Description of the task>
What is the number of lines in the data below that contain "Outlook"? Answer with that number and no other words.

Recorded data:
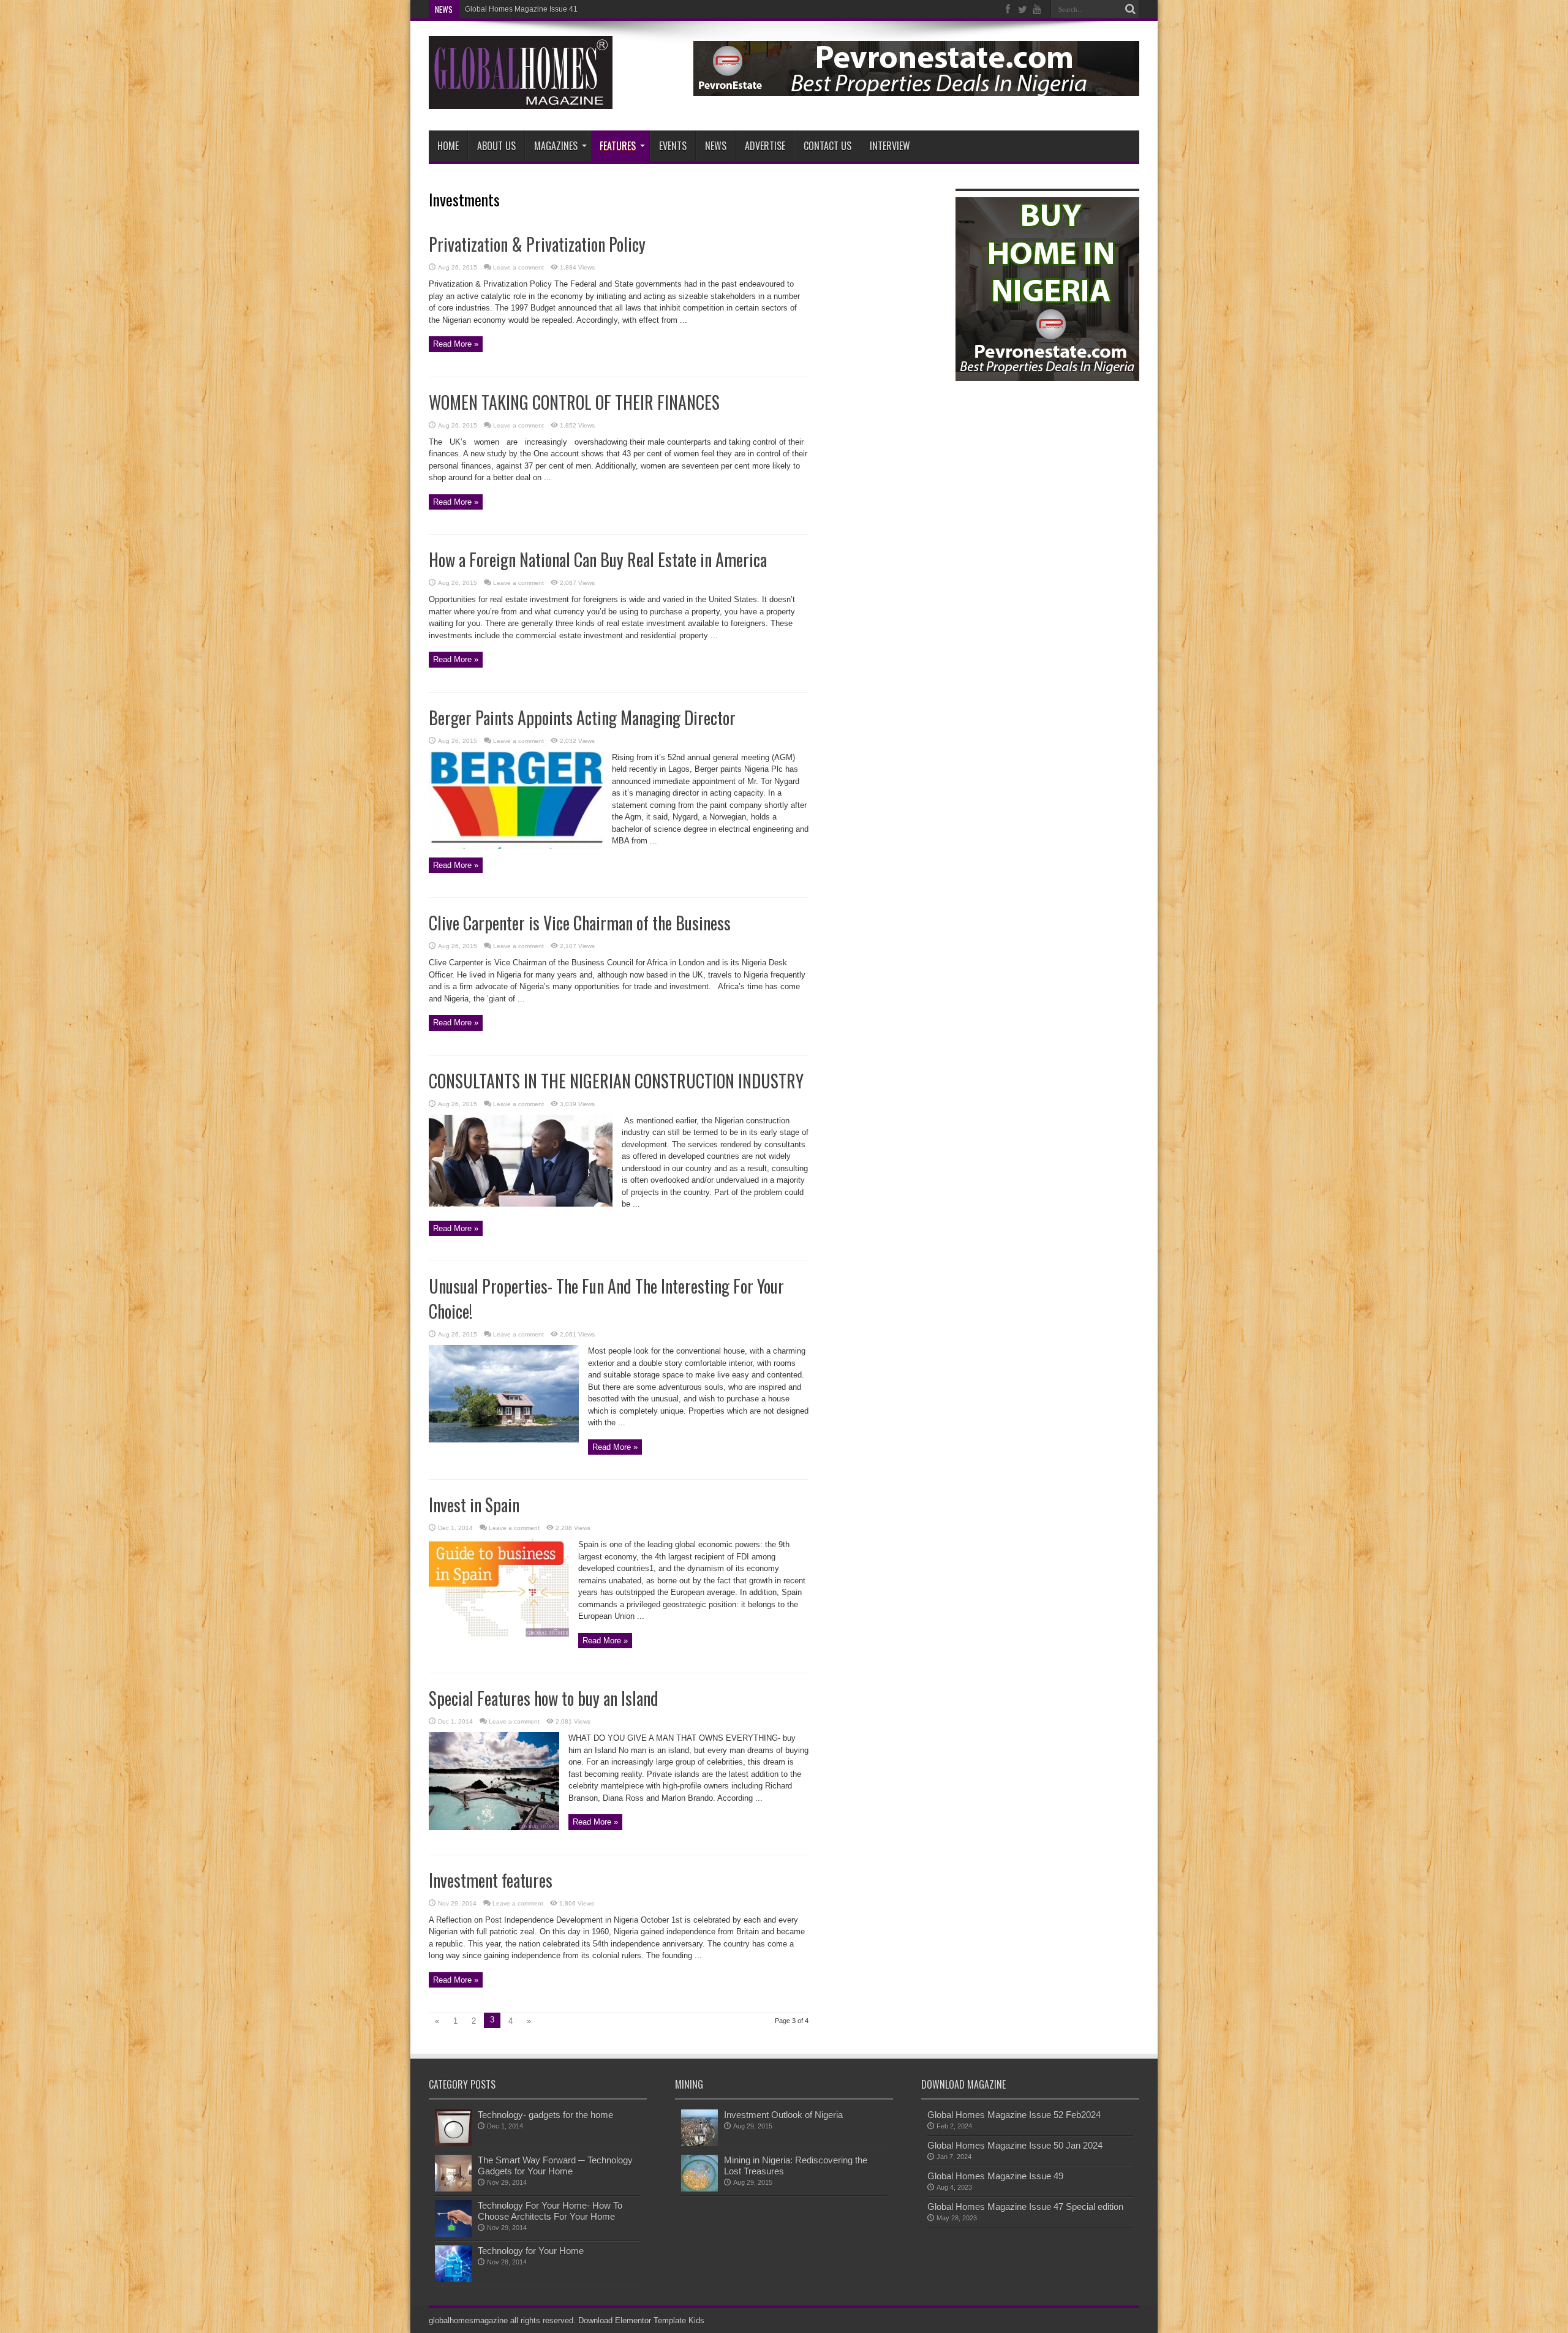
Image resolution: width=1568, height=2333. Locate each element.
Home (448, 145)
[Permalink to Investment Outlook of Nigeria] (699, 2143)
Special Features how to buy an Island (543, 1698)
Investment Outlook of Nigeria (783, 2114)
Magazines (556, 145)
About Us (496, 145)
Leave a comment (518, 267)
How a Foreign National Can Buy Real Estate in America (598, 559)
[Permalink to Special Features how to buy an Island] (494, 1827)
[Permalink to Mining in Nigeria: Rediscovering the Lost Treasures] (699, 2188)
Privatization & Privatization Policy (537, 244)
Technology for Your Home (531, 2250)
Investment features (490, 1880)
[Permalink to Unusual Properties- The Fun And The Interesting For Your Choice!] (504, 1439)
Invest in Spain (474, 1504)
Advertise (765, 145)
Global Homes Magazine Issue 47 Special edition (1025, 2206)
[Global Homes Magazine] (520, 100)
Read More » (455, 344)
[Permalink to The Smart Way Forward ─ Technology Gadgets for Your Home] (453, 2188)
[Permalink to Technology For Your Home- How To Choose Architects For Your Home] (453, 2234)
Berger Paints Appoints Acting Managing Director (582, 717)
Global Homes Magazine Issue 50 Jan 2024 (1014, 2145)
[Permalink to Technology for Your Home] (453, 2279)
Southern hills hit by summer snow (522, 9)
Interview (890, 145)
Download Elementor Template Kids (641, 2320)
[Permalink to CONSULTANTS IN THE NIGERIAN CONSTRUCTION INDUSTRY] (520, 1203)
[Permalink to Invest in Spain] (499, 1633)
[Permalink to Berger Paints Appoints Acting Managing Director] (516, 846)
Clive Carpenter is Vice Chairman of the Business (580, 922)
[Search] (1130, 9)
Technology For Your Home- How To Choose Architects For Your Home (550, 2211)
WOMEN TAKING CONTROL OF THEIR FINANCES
* * *
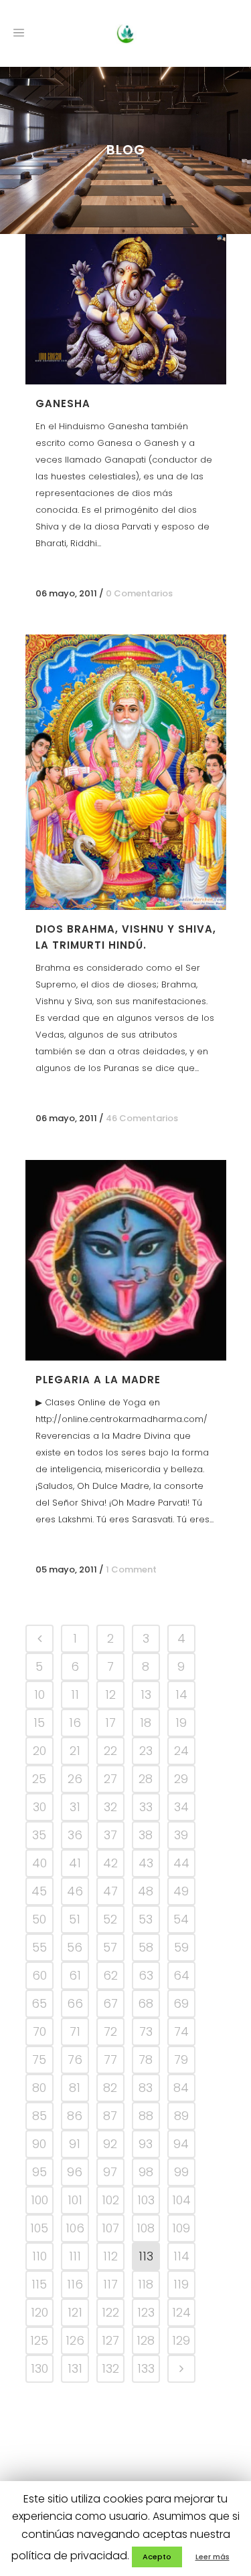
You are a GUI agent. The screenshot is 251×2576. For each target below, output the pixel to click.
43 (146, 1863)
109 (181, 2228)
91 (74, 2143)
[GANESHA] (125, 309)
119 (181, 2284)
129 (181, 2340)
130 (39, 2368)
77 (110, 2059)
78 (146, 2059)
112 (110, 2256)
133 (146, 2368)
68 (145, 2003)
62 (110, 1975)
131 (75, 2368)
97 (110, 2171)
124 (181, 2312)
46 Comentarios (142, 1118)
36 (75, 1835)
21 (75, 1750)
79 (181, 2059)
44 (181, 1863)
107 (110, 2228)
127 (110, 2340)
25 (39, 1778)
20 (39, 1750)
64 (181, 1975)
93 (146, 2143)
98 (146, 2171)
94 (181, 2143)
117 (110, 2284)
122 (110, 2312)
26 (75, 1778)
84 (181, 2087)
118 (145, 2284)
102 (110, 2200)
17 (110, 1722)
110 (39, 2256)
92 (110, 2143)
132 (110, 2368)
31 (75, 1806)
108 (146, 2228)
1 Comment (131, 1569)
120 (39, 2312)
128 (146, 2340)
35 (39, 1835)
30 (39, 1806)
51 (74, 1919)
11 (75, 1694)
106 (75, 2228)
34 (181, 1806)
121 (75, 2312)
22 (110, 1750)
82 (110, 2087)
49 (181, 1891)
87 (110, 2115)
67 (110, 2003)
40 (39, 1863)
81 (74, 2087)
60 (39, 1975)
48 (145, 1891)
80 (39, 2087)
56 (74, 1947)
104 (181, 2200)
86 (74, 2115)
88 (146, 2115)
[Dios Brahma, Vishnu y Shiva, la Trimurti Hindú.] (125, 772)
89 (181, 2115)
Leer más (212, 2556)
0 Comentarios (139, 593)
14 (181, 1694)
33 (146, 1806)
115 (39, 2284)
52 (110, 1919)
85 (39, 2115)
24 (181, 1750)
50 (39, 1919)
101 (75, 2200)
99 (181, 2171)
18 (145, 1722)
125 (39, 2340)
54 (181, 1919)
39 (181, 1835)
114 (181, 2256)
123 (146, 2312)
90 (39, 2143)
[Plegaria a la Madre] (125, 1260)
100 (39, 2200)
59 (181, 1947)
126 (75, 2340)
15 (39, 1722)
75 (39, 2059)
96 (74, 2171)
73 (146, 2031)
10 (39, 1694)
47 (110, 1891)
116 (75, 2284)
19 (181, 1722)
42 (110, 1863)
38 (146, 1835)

Response area>
2